# Preliminary Research

##### Authors:
1. Ovidio Manteiga Moar
1. Carlos Villar Martínez

### Introduction

The main goal of this work is to investigate Generative Adversarial Networks (GANs) and compare them against Variational Autoencoders (VAEs). To do this we will do research of these deeep learning generative models and use them to see the obtained results. We are going to use the We will use the _celebA Dataset_, which contains > 2×105 of faces.


### Variational Autoencoders (VAEs)

A VAE is an autoencoder where the latent space has some properties that allow us to generate data in a proper way (an autoencoder is an encoder followed by a decoder). One could think that, if we take a random point from the latent space, we could decode this point to generate new content.

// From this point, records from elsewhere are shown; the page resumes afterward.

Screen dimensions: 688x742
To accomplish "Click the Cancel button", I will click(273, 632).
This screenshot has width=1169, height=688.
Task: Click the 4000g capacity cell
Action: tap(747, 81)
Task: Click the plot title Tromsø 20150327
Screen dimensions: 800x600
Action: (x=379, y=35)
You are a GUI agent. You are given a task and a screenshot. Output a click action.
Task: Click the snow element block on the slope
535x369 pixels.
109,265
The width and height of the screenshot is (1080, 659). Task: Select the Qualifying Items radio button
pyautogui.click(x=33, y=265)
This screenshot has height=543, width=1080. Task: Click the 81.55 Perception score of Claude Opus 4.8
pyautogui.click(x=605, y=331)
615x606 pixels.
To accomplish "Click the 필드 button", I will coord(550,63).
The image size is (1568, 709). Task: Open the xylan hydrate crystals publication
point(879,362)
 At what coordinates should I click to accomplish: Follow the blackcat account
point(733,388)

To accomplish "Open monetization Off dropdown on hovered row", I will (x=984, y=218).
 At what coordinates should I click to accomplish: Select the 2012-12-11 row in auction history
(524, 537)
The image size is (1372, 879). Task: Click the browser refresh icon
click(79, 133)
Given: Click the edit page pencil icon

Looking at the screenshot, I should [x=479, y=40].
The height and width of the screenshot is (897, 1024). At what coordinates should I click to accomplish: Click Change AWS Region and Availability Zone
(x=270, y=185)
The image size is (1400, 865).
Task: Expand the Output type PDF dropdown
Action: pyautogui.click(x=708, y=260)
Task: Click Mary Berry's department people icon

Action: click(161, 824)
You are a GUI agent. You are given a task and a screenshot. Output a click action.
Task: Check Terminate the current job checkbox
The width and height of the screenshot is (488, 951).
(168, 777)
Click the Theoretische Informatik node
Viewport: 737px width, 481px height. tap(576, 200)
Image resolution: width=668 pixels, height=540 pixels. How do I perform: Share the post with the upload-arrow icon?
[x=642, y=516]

This depend on three factors:

1. Distribution of data.
1. Dimensions of the latent space.
1. Architecture of the AE.

The goal of autoencoders is to encode and decode with the minimum losses, and not to organize the latent space in any way. If we want to use AEs to generate data, we have to assure that the latent space is well organized with a regularization function that penalizes a disorganized latent space.

In order to use an autoencoder for generation, the latent space should be regular enough. This idea beahind variational autoencoders: the training is regularised to avoid overfitting and to ensure that the latent space has good properties.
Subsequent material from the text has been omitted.